O não saber como reagir e o silêncio das jogadoras foram muitas vezes cumplices do comportamento abusivo e elas têm hoje consciência disso. A antiga guarda-redes, Ainhoa Tirapu, lembrou um dia em que o selecionador a deixou fora da convocatória. "Quando me fui despedir dele, com dois beijos, disse-me: "para a próxima põe o decote para a frente". Eu tinha uma camisola decotada nas costas, tinha 23 anos... Hoje não o teria permitido, mas naquela época aguentavam-se aquelas coisas."
"Ele humilhava-nos, aquilo era a sua coutada de caça", acusou Laura del Río, enquanto Marta Corredera lembrou as muitas vezes que as atletas choravam no quarto.

_Dados registados:_

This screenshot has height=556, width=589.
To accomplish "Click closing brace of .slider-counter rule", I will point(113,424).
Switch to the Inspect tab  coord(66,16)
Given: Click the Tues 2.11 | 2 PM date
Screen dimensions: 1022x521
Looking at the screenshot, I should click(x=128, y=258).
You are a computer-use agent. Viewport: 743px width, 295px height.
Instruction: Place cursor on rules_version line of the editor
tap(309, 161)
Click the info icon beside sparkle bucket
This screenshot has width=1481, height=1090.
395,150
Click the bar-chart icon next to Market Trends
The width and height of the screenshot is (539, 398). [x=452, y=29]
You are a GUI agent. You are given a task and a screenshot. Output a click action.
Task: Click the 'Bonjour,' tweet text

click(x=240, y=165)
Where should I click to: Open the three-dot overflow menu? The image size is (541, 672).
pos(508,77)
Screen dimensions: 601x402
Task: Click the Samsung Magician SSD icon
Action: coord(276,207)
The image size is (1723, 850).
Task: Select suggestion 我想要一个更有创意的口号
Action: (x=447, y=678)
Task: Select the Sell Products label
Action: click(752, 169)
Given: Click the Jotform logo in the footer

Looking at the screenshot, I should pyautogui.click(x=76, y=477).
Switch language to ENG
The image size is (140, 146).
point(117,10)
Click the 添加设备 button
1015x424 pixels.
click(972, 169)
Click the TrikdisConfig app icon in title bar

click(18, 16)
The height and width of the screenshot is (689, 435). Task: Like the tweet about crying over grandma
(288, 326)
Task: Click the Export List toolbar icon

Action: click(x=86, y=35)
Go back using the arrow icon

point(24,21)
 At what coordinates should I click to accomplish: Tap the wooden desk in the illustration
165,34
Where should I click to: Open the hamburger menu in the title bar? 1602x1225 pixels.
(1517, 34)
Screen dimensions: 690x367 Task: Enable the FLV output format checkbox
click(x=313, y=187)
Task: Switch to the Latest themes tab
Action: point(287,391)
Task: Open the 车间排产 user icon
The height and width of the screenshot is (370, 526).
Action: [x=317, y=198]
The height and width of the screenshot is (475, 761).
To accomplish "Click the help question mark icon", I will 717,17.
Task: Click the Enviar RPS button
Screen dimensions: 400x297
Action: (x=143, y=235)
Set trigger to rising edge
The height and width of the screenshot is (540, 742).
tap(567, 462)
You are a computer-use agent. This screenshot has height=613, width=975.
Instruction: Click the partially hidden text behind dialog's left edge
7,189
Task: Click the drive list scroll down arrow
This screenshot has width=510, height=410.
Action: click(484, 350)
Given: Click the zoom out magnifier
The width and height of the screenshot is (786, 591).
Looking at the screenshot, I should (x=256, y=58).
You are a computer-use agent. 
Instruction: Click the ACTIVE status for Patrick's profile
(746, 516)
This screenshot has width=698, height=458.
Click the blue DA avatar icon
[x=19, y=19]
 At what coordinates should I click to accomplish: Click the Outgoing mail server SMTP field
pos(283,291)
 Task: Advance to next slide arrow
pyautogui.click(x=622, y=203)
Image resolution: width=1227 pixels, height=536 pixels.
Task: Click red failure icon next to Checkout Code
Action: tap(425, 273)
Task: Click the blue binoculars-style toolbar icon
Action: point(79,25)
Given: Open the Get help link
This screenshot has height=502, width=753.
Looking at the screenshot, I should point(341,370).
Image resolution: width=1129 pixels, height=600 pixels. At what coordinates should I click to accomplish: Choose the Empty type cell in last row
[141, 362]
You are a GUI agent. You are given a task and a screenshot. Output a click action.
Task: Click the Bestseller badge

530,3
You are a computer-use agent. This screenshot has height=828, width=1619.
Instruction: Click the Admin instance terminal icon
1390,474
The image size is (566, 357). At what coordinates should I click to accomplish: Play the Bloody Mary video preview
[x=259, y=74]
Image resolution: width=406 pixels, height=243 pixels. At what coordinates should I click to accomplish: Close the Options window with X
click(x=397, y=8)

_O que fazer:_
1. Responda às seguintes perguntas com base no excerto do documento:
(a) Que idade tinha Ainhoa Tirapu quando usava a camisola decotada nas costas?
(b) A que comparou Laura del Río o ambiente controlado pelo selecionador?
(c) Onde choravam as atletas, segundo Marta Corredera?
2. Por favor, escreva um parágrafo que dê seguimento ao excerto do documento a partir da última frase.

_Respostas do exercício:_
1.
(a) Tinha 23 anos.
(b) Disse que "aquilo era a sua coutada de caça".
(c) Choravam no quarto.

2.
As palestras homofóbicas do treinador no balneário eram frequentes e deixam as atletas paralisadas. ""Quero erradicar o lesbianismo e os maus hábitos!", dizia ele. Houve um artigo em que algumas jogadoras assumiam a sua homossexualidade e ele deu a entender que se expusessem a sua condição sexual publicamente podia haver consequências desportivas", contou Vicky Losada, capitã do Barcelona.
Muitas mais jogadores optaram pelo anonimato, por ainda hoje não suportarem a humilhação pública. "Aconteceu em Valência, onde íamos jogar a fase de grupos. Preparávamo-nos para tomar banho quando me dei conta que ele estava no meio do balneário. Fazia isto quando tomávamos banho ou quando mudávamos de roupa. Um dia, até num exame médico apareceu...", contou uma jogadora, que não quis ser identificada, revelando ainda que abandonou a seleção por causa dos comportamentos do então selecionador.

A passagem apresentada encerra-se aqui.